I conclude, therefore, that Mr. Robertson's contentions, though they deserve serious attention, are not sufficient to dispose of the ^prima facie^ presumption in favour of aiming at the stability of purchasing power as a general rule, in preference to the oscillations of the Credit Cycle. But the reader must please note emphatically that throughout this chapter I am dealing solely with a Commodity Inflation ^which is part of a Credit Cycle^, i.e. an Inflation which is due to Investment Factors, unaccompanied by any lasting change in Monetary Factors. A prolonged Commodity Inflation due to progressive increases in the supply of money, as contrasted with a prolonged Commodity Deflation, is quite another thingㅡas we shall see in Vol. II Chap. 30ㅡand may be a most potent instrument for the increase of accumulated wealth.
In any case the conclusion holds good that an expansion of the volume of investment, resulting in rising prices, may be extremely advisable as a general rule, when it is a corrective to a pre-existing Commodity Deflation. In this case the rising prices are tending to bring the price-level back again to equilibrium with the existing level of incomes. When, for example, a condition of widespread unemployment exists as the result of the downward phase of a Credit Cycle, but without the Commodity Deflation having passed over into an Income Deflation, it will be impracticable to bring abut a recovery to a normal level of production and employment without allowing some measure of expansion and of rising prices as a corrective to the existing Deflation. This is not true of an Income Deflation, provided its incidence has been fairly equal on all the factors of production. But it is true of a Commodity Deflation. In short, to stabilise prices at the bottom of a Commodity Deflation would be a stupid thing to do. But with this all "stabilisers" would agree.
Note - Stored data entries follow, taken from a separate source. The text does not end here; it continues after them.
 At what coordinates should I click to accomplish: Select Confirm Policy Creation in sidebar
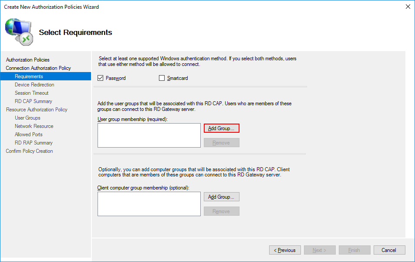[x=29, y=151]
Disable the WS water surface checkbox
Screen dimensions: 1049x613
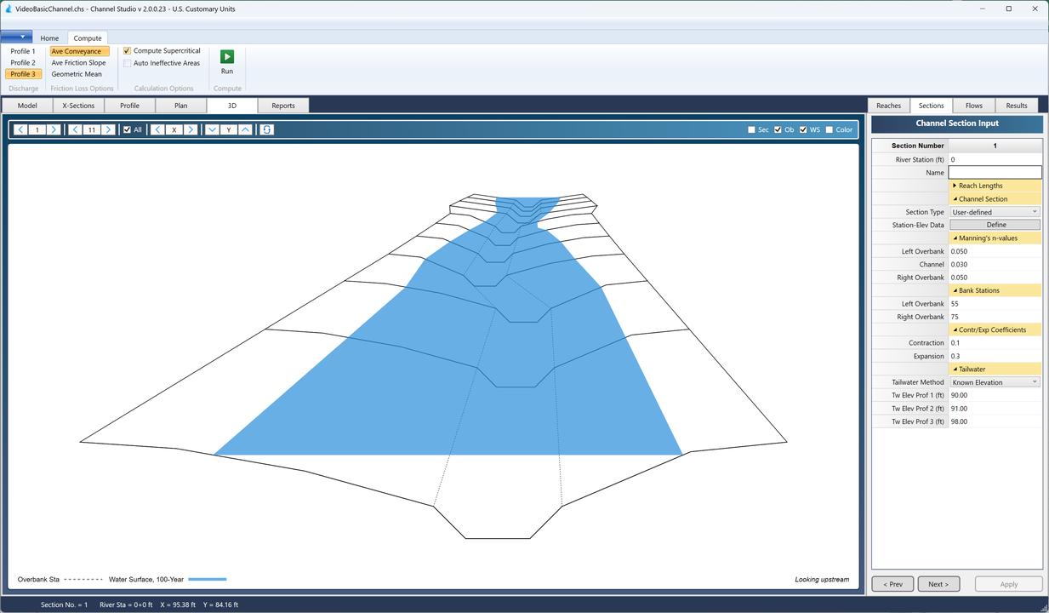tap(803, 129)
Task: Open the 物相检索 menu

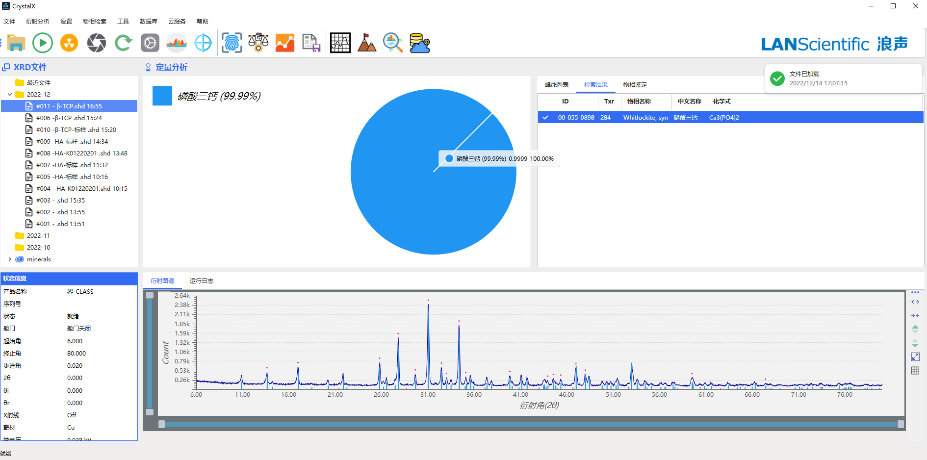Action: coord(94,22)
There is one other general conclusion which legitimately emerges from this discussion, namely that the principal evils of a Credit Cycle are due to its Deflation phase and not to its Inflation phase. Thus real advantages may ensue if, when a Commodity Inflation has passed over into an Income Inflation, no attempt is made to go back to the old state of affairs but stability is preserved at the new level of incomes. The state of affairs in which the supply of money allows the equilibrium price-level to rise over the long period a little faster than efficiency-earnings, so that there is a progressive moderate bias in favour of Commodity Inflation, is, therefore, vastly preferable to one in which the price-level is slowly falling relatively to earnings. The advantages to economic progress and the accumulation of wealth will outweigh the element of social injustice, especially if the latter can be taken into account, and partially remedied, by the general system of taxation;ㅡand even without this remedy, if the community starts from a low level of wealth and is greatly in need of a rapid accumulation of capital.
(2) The Incidence of Commodity-Inflation (p. 298)
A Commodity Inflation really does increase the resources available for new investment and serves to augment Society's stock of wealth. This respect, in which it totally differs from an Income Inflation and from a Capital Inflation which do no such thing, has been commonly overlooked by those who do not distinguish different kinds of Inflation from one another.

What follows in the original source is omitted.